Abstract
Purpose
To perform a preliminary comparison of the sensitivity and positive predictive value of ferumoxytol-enhanced MR angiography with those of CT angiography for detection of pulmonary arteriovenous malformations (AVMs) in hereditary hemorrhagic telangiectasia (HHT).
Materials and Methods
Institutional review board approval and informed patient consent were obtained. Ten patients with pulmonary AVMs who had undergone CT of the chest within 12 months underwent MRI of the chest and abdomen with ferumoxytol at 3.0 T at a dose of 4 mg per kilogram of body weight. Consensus review of MR and CT images assessed the presence and characteristics of pulmonary AVMs, image quality, vessel visibility, and artifact grade.
Results
Forty-three AVMs were detected, 13 native and 30 recanalized. Twenty-one AVMs had a feeding artery diameter of greater than 2 mm, of which detection occurred in 19 (at MRI and CT), in two (at MRI only), and zero (at CT only).
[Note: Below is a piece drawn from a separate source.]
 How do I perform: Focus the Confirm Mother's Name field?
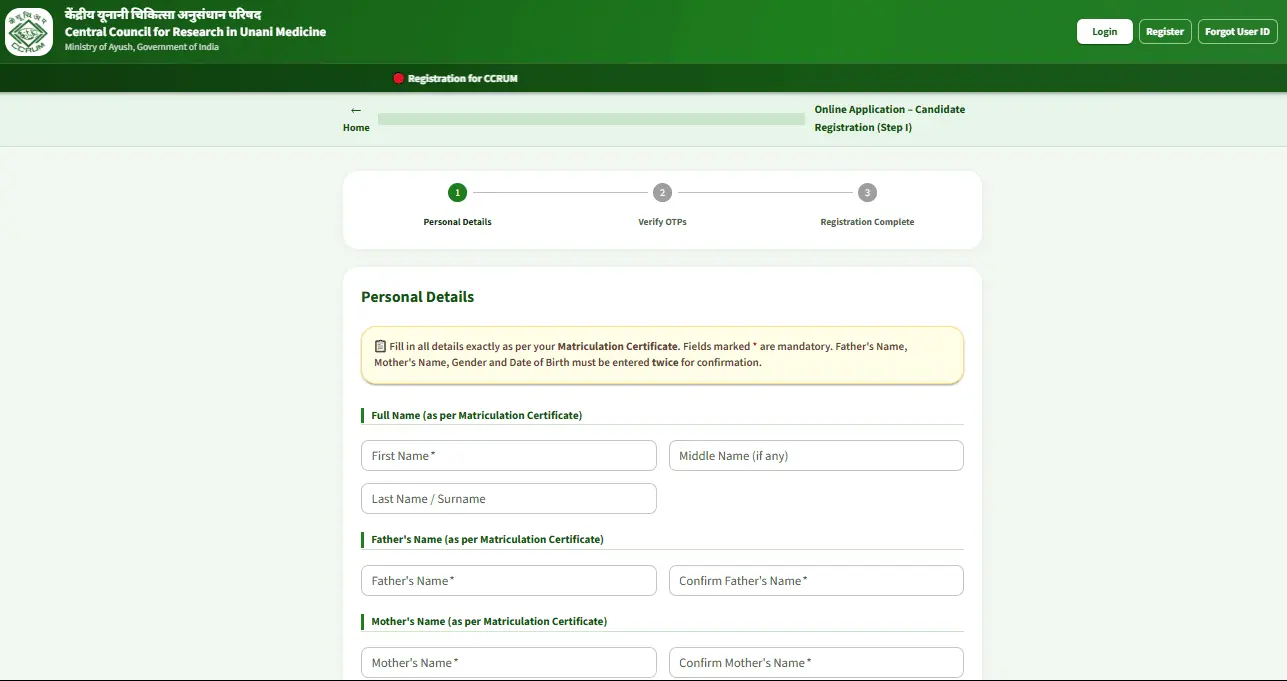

Twenty-two AVMs had a feeding artery diameter of less than or equal to 2 mm, of which detection occurred in 16 (at MRI and CT), six (at CT only), and zero (at MRI only). For the entire cohort, the sensitivity of ferumoxytol-enhanced MRI using CT as the reference standard was 85.4% (35 of 41), and the positive predictive value was 100% (35 of 35). No significant difference was found between CT and MRI in AVM size, feeding artery and draining vein diameter, and artifact score (P >.05 for all).
Conclusion
Initial results suggest that ferumoxytol-enhanced MRI is a feasible alternative to CT for detection of pulmonary AVM in HHT, while avoiding repeated exposure to radiation, nephrotoxic contrast material, or gadolinium-based contrast agent.
© RSNA, 2020
Summary
Initial results suggest that ferumoxytol-enhanced MRI is a feasible alternative to CT for pulmonary arteriovenous malformation detection in hereditary hemorrhagic telangiectasia, while avoiding repeated exposure to radiation, nephrotoxic contrast material, or gadolinium-based contrast agents.
Key Points
■ Arteriovenous malformations with a feeding diameter of greater than 2 mm (n = 21) were detected with MRI and CT (n = 19), MRI only (n = 2), and CT only (n = 0).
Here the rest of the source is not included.